╭─ DATA PROVIDED

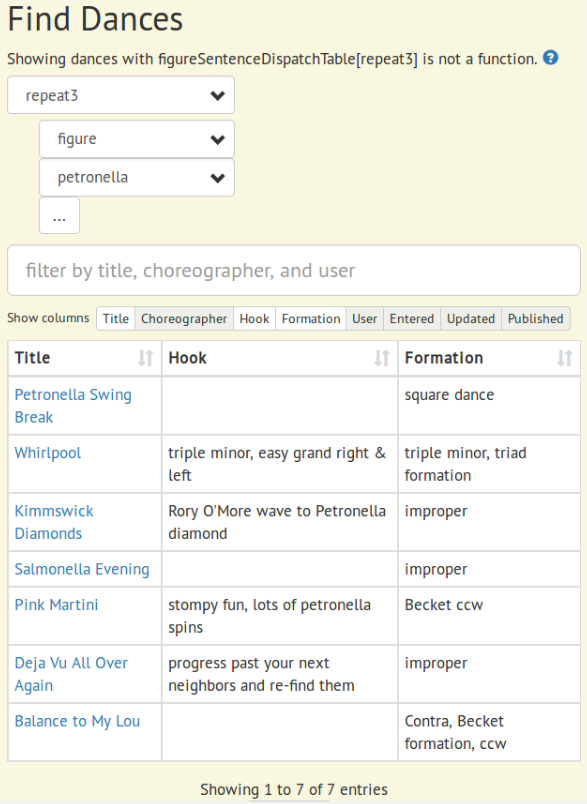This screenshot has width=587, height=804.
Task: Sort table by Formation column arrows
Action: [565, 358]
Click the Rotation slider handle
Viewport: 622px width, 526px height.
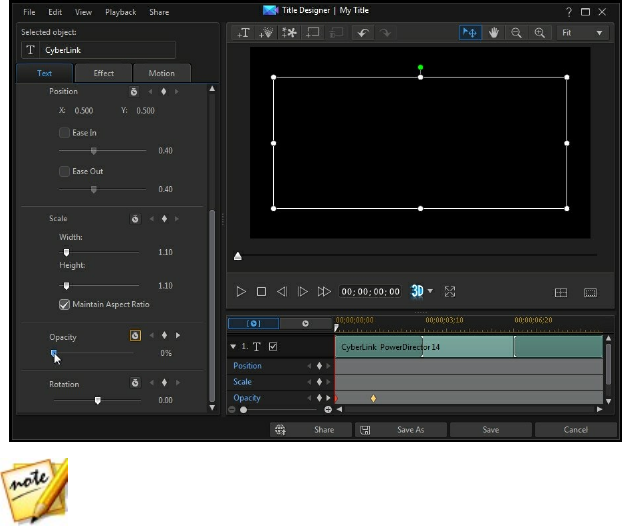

╰─

§ TASK DIRECTIONS
Leave every picture out and write out, word for word, the lines from the one that contains "Click the Rotation slider handle" through the last line of the records.

§ ANSWER BOX
Click the Rotation slider handle
Viewport: 622px width, 526px height.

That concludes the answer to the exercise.